Bispecific T cell engager antibody therapies

Finally, bispecific antibodies aimed at redirecting T cell killing by engagement of a specific target on the cancer cell are also being explored as novel therapeutic agents in MDS. Flotetuzumab is a CD3 × CD123 bispecific T cell engager antibody that has shown promising results in a recently presented Phase I trial of relapsed or refractory MDS and AML patients with a complete remission rate of 26% and an overall response rate of 42%.[48] CD123 is expressed at high levels on leukemic stem cells and is differentially overexpressed in 93% of AML and 50% of MDS patients and previous work has shown a correlation between CD123+ cell frequency and prognosis.[44,49] However, the anti-CD123 monoclonal antibody talacotuzumab recently failed to show any meaningful activity in advanced MDS and the trial was halted due to excess toxicity (NCT03011034). Thus, the early flotetuzumab results attest to the potency of harnessing a specific T cell response in myeloid leukemia. Interestingly and similar to observations with HMA, PD-L1 expression on leukemic blasts increased in patients no longer responding to flotetuzumab, suggesting the combination of flotetuzumab and checkpoint modulators such as PD-1/PD-L1 inhibitors may be beneficial. This may also be true for bispecific antibodies targeting CD3 and CD33, a molecule highly expressed on myeloid blasts in AML and MDS.[50-52] (AMG330, NCT02520427; GEM33, EudraCT 2017-001707-77). Lysis of AML cells by T cells through engagement of AMG330 in vitro was shown to be augmented by inhibition of PD-L1.[53] To this end, novel bifunctional checkpoint inhibitory T cell engaging antibodies combining T cell redirection to CD33 with locally restricted checkpoint blockade are also being developed.[54] As these results are preclinical and bispecific antibodies are only yet in Phase I trials, whether combining bispecific antibodies with PD-1/PD-L1 inhibitors is feasible in terms of toxicity and efficacious in terms of clinical responses remains to be seen.

Summary

Immune modulatory approaches show high promise in the treatment of MDS. Given the heterogeneity of the disease, both in terms of risk stratification as well as highly variable genetic traits and the type of immune dysregulation present, it will be of utmost importance to correctly identify which patients will most likely benefit from which approach.

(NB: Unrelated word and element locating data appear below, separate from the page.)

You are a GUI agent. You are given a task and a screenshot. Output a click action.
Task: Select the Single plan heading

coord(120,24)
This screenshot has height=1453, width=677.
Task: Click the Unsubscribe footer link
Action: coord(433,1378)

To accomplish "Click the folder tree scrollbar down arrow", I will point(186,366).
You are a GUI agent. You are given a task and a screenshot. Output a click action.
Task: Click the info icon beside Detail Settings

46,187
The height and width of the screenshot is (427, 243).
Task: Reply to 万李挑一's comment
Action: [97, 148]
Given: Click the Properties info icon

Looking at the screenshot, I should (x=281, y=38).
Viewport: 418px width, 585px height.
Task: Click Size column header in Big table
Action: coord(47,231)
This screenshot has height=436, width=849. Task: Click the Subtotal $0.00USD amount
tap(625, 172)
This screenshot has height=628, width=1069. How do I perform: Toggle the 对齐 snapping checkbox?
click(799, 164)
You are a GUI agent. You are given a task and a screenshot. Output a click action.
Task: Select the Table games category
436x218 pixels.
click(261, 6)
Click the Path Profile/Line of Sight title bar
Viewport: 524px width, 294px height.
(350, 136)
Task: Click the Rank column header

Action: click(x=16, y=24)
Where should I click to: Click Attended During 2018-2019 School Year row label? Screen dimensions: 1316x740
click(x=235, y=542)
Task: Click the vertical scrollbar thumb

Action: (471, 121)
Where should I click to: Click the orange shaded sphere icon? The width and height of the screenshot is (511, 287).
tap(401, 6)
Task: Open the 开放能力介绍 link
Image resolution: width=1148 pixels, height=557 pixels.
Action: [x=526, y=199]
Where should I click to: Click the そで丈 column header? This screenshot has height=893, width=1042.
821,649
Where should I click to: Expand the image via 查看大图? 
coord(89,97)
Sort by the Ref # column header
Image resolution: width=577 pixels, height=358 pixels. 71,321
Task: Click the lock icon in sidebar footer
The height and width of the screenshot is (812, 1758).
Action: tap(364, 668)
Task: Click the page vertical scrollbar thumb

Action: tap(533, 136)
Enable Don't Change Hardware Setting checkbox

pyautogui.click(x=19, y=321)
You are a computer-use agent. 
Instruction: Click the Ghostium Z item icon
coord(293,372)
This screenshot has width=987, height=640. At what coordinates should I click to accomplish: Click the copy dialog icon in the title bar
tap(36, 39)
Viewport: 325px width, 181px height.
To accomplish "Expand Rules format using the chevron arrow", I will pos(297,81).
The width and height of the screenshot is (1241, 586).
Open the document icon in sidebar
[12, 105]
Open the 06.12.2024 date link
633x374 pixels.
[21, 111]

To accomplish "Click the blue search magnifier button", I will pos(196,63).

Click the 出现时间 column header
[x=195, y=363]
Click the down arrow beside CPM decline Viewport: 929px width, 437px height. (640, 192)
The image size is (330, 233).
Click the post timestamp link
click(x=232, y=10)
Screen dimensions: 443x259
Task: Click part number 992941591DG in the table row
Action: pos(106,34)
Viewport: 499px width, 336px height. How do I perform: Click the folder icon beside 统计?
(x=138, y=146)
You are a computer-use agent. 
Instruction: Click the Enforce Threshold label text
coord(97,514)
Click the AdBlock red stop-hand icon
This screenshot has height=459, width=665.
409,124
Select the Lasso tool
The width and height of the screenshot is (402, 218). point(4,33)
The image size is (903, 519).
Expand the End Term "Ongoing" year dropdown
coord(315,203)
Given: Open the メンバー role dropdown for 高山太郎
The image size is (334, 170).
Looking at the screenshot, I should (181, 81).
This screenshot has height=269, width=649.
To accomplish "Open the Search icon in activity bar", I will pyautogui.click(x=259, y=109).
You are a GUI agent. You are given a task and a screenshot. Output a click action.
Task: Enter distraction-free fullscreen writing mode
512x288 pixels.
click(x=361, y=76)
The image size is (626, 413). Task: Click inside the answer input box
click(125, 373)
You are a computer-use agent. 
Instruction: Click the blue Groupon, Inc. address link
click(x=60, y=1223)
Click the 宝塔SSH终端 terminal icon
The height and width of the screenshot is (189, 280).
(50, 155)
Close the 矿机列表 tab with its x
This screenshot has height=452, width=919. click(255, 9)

For a small group of carefully selected low-risk MDS patients, IST with ATG shows high response rates with durable remissions and an acceptable toxicity profile. However, more recent efforts are focused on targeting the inflammatory phenotype (in particular the expanding MDSC compartment) in low-risk MDS induced through modulation of the innate immune system by targeting TLR signaling or MDSC directly through inhibition of CD33. By contrast, higher-risk MDS and AML is characterized by an immunosuppressive microenvironment and increased immune escape mechanisms allowing unchecked proliferation of immature progenitor cells. Thus, T cell directed therapies such as checkpoint modulation in combination with HMA or bispecific T cell engager antibody therapies to reverse immunosuppression and activate T cell responses are novel treatment options currently being investigated for this group of patients. The ideal target for bispecific T cell engager antibodies in myeloid disease has yet to be determined, but CD33 as well as CD123 seem to hold promise in patients with AML as well as MDS with high-risk features such as elevated blast counts.

As most of the clinical trials are still in their early stages, experience with these approaches for MDS is currently limited. Thus, critical issues such as optimal combination, dosing and scheduling of agents as well as identification of patient populations most likely to benefit from immune modulatory therapies remain to be answered by the currently ongoing clinical trials.